Ben Johnson

For this episode of our 'Building the Future' series, we meet artist Ben Johnson, who talks about painting Norman Foster's architecture.

Ben Johnson first heard of Norman Foster when the architect bought some of the paintings he had made of his buildings in an exhibition in 1972. He personally met him a year later, the time his son was born.

Among his paintings of Foster’s buildings, the artist highlights the Great Court at the British Museum and the Sainsbury Centre for Visual Arts. He went to the Great Court when it was still under construction, and for him it was ‘this futuristic world, where the sky meets the present time’. 

When Norman Foster finished the Sainsbury Centre, he asked Ben Johnson to make a painting of it. The artist went to Sainsbury and paid special attention to the lights and shadows, which he reflected in his work.

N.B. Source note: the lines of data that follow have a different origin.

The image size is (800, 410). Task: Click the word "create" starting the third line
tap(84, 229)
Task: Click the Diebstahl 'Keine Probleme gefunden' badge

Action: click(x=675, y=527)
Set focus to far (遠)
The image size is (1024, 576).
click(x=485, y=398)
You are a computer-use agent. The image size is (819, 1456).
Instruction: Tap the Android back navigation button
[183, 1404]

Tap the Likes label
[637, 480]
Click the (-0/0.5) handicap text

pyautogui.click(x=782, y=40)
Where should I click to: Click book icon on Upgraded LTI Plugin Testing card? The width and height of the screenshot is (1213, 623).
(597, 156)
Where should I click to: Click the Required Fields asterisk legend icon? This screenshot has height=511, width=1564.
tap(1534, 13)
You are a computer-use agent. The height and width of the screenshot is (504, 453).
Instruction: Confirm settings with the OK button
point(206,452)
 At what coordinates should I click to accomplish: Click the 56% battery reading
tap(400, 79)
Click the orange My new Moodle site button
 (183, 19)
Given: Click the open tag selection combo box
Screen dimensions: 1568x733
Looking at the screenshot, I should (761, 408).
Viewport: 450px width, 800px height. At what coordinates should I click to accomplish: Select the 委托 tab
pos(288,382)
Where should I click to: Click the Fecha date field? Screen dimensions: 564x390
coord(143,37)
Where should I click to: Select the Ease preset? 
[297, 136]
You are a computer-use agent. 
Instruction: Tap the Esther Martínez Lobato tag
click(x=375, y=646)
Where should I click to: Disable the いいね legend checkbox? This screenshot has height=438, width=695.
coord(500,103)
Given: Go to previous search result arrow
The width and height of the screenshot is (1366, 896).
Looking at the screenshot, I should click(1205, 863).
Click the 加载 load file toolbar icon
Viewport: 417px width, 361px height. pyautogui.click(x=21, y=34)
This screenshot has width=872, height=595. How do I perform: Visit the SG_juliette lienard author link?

Ben Johnson (Wales, 1946) studied at the Royal College of Art and has lived and worked in London since 1965.He is well known for his paintings based on architectural spaces and his large-scale detailed cityscape paintings. His work is included in the permanent collections of museums worldwide, including the Victoria & Albert Museum, London; the Centre Georges Pompidou, Paris; the Museum of Modern Art, New York; the Regional Services Museum, Hong Kong; and the Government Art Collection.